Every recipe is like that. There’s the place where they first tried a spice, a sauce, an ingredient. There’s the journey to recreate it. There’s the challenge to make it palatable and appealing to a broad audience. And there are dishes that seem to just . . . happen . . . like the turmeric fried chicken sandwich.
It’s a Kerala, India-inspired fried chicken recipe that uses a chicken thigh, plus a Japanese kewpie mayo (often the secret ingredient in the sauces that make some restaurants famous). The sandwich is also served with two types of pickles ( a house-made radish pickle and a more traditional dill pickle) and a pile of that crunchy purple slaw. It’s all topped with a Japanese okonomi sauce that reads like a sweeter Worcestershire.
That one came together after a visit to London’s Kricket, an Indian-inspired restaurant with multiple locations. Steven loved their Kerala fried chicken, and like Kolber’s approach to hummus, went about learning how to recreate it. “I think,” Steven Schmitt says of the creation, “that was just me playing around.”

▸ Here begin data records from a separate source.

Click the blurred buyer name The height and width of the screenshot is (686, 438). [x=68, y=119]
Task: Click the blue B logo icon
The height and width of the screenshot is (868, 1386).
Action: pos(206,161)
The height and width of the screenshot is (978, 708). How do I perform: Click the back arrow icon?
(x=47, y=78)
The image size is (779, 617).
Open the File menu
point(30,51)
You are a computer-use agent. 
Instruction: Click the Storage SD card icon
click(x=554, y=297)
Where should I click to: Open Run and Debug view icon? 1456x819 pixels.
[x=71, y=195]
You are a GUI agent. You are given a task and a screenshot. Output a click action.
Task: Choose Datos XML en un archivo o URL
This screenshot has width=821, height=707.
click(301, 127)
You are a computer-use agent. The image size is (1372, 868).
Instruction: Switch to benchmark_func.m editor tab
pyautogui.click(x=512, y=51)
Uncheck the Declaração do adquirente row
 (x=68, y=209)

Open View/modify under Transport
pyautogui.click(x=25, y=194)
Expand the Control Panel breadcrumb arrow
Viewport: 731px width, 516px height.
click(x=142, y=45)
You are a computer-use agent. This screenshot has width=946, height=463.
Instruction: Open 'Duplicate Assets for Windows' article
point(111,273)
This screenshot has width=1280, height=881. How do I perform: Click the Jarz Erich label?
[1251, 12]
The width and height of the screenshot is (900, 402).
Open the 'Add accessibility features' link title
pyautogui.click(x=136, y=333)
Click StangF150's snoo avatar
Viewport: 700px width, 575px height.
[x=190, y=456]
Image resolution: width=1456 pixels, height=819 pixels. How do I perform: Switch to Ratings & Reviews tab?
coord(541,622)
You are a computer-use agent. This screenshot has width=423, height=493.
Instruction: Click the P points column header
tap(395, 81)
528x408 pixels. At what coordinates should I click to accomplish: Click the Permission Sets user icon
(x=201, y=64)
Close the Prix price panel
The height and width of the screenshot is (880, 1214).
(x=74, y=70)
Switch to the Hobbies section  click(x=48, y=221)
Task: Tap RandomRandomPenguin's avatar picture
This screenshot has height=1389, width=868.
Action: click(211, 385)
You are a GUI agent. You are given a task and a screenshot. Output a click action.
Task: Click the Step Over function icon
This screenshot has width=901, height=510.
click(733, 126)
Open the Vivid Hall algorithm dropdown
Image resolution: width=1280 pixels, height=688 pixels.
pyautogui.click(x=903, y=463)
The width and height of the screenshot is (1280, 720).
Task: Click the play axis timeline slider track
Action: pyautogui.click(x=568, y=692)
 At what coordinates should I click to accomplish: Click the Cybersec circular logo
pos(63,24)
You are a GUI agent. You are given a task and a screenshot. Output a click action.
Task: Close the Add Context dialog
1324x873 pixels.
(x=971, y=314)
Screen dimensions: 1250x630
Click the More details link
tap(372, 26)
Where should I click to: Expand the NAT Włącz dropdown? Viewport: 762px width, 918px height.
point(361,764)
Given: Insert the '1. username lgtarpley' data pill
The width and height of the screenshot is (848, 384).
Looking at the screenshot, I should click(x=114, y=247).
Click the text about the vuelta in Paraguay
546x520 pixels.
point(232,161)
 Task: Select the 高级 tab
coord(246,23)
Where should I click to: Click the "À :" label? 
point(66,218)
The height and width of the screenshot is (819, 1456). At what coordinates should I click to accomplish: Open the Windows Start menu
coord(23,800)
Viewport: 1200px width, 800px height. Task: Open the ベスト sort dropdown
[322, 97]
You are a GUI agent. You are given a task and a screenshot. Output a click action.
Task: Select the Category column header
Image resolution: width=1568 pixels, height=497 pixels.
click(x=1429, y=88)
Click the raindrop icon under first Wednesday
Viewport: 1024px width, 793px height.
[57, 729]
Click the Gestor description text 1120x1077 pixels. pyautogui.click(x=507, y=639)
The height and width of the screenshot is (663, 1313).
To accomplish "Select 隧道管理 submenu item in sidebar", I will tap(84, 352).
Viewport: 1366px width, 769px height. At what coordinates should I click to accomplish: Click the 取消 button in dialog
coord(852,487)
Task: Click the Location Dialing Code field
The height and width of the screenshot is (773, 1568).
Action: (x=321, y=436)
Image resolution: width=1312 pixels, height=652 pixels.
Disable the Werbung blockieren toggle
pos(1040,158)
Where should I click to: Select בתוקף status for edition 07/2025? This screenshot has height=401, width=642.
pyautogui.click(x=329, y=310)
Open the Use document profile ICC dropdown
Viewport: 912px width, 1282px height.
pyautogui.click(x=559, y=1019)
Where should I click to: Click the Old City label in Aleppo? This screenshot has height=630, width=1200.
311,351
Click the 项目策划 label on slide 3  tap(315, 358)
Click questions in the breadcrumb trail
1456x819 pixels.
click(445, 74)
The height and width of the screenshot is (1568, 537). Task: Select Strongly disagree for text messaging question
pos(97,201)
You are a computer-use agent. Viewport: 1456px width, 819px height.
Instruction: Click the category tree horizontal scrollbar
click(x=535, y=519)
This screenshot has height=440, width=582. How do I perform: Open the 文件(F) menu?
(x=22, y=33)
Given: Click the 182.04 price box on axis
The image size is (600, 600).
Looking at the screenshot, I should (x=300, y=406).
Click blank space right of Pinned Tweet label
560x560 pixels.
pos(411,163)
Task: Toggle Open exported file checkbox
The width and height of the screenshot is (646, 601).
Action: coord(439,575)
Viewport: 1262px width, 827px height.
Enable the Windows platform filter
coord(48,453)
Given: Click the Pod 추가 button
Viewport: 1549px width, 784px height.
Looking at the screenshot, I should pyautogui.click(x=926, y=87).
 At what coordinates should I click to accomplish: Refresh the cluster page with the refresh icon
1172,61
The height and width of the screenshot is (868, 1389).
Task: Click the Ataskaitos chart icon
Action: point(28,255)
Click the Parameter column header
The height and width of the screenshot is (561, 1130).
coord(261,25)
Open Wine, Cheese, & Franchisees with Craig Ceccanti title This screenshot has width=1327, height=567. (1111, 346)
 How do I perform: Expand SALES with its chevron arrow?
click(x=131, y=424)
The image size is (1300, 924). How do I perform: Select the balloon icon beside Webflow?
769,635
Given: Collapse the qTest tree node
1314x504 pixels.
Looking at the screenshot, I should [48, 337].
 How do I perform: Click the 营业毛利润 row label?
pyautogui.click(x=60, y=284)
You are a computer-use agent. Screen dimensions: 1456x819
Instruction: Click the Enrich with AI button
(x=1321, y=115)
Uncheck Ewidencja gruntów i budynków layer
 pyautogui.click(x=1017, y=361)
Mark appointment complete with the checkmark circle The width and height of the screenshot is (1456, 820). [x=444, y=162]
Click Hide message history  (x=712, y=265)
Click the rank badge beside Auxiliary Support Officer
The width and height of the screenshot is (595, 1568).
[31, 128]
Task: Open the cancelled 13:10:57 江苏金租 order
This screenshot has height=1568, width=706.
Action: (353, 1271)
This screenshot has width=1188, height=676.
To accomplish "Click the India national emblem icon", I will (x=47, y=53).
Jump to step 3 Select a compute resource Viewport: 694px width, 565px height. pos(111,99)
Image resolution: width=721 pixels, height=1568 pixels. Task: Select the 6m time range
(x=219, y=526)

No inventive fast-casual concept would be complete without a couple of snacky dessert options, and Florence and the Spice Boys have one that is sure to excite the kiddos. The Spice Boys cookie uses Goldfish crackers—yep, the ones that parents of toddlers find strewn in the nether regions of couches and cars—to create an especially crunchy chocolate chip cookie. Florence invented it herself, taking inspiration from Milk Bar CEO Christina Tosi.
“I am historically a terrible baker,” Florence Schmitt says. “Really one of the world’s worst bakers my whole life.” What she lacked in baking skills she made up for in a thirst, er, sweet tooth, for knowledge. “I persevered because I always wanted to be one of those moms who could bake,” she says. So, she went to work taking Tosi’s courses, learning the science behind baking, and now her cookie is a must-add to any Florence and the Spice Boys order.
LOOKING FORWARD
For Kolber, who was supposed to open his first restaurant in Manhattan, the Spice Boys—and now Florence and the Spice Boys—has never felt like second prize. “This is the dream,” he says. “And the dream of where it all leads could be all kinds of things down the road.” Multiple locations? Maybe. A new concept? Sure. Just like their cuisine, nothing is off limits at this point. After all, there are no rules.